Stratification is a technique developed for survey sampling in which a population is partitioned into subgroups (i.e., stratified) and each group (i.e., stratum) is sampled independently. If the subgroups are more homogeneous (i.e., lower variance) than the population as a whole, this can reduce variance in the estimate of a quantity of interest at the population level.

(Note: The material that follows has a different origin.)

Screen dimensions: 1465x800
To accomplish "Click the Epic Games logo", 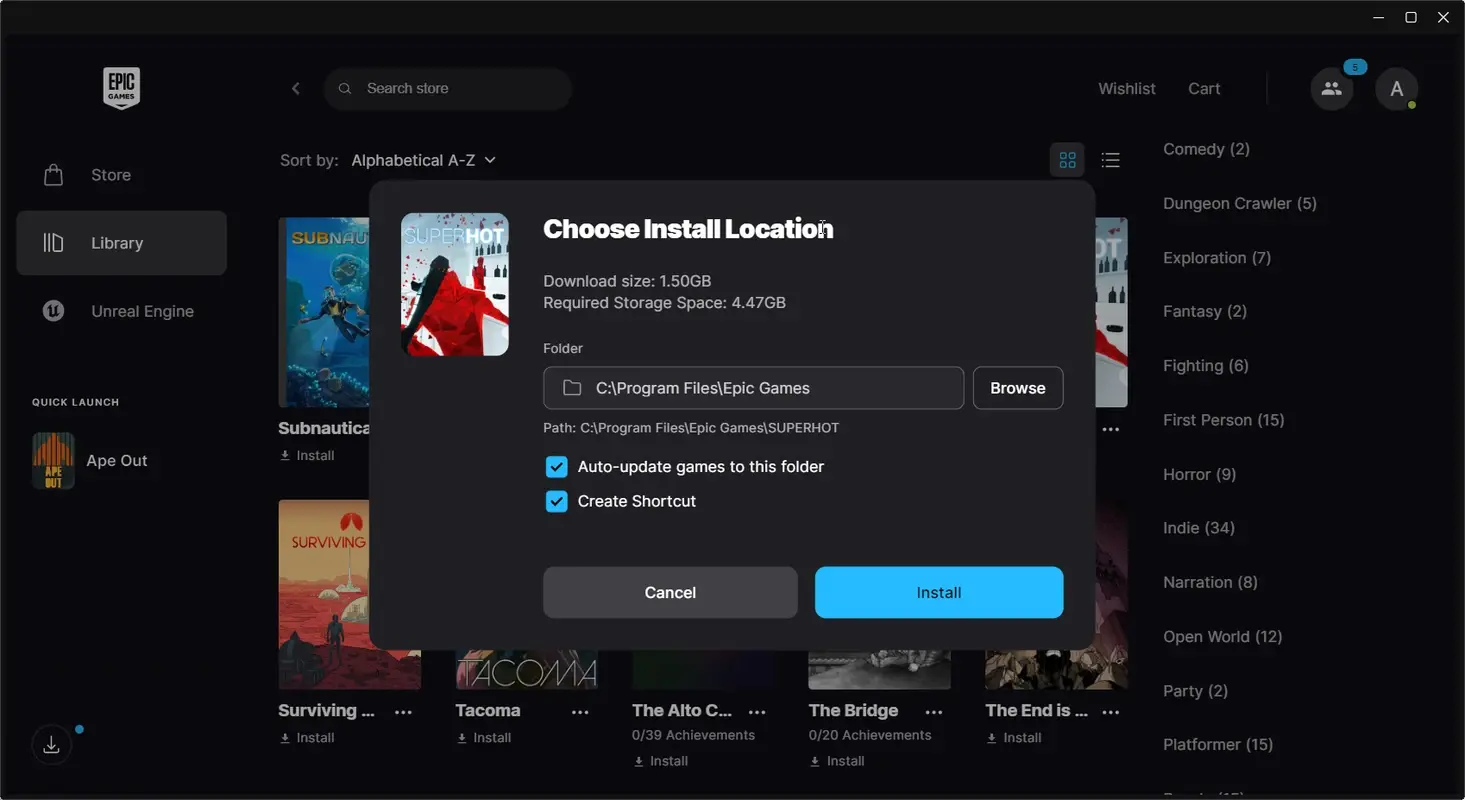I will (x=121, y=88).
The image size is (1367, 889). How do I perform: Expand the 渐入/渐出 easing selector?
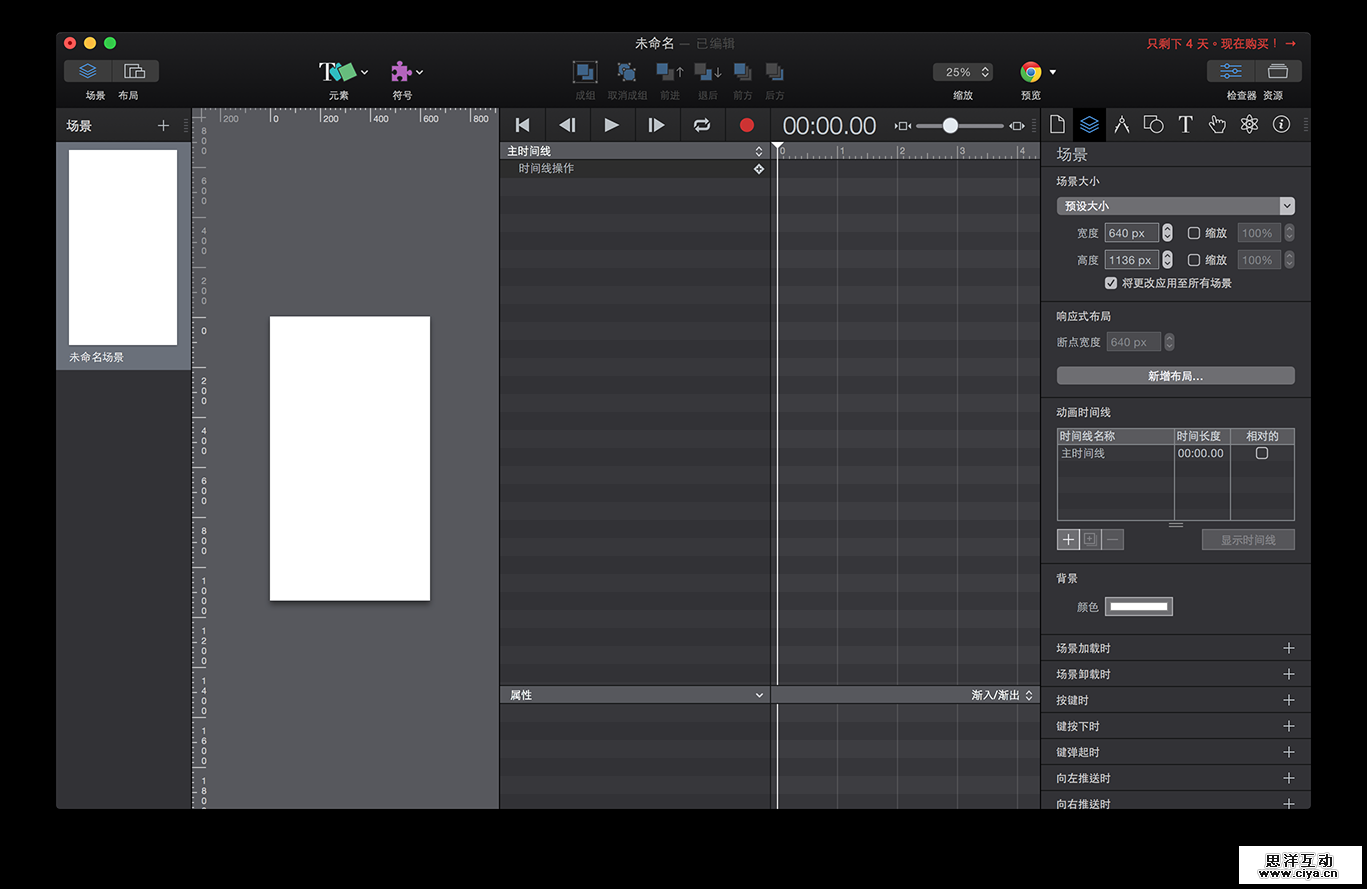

Poststratification is a technique for adjusting a non-representative sample (i.e., a convenience sample or other observational data) for which there are demographic predictors characterizing the strata. It is carried out after a model is fit to the observed data, hence the name poststratification (Little 1993). Poststratification can be fruitfully combined with regression modeling (or more general parametric modeling), which provides estimates based on combinations of predictors (or general parameters) rather than raw counts in each stratum. Multilevel modeling is useful in determining how much partial pooling to apply in the regressions, leading to the popularity of the combination of multilevel regression and poststratification (MRP) (Park, Gelman, and Bafumi 2004).
Little, Roderick JA. 1993. “Post-Stratification: A Modeler’s Perspective.” Journal of the American Statistical Association 88 (423): 1001–12.
Park, David K, Andrew Gelman, and Joseph Bafumi. 2004. “Bayesian Multilevel Estimation with Poststratification: State-Level Estimates from National Polls.” Political Analysis 12 (4): 375–85.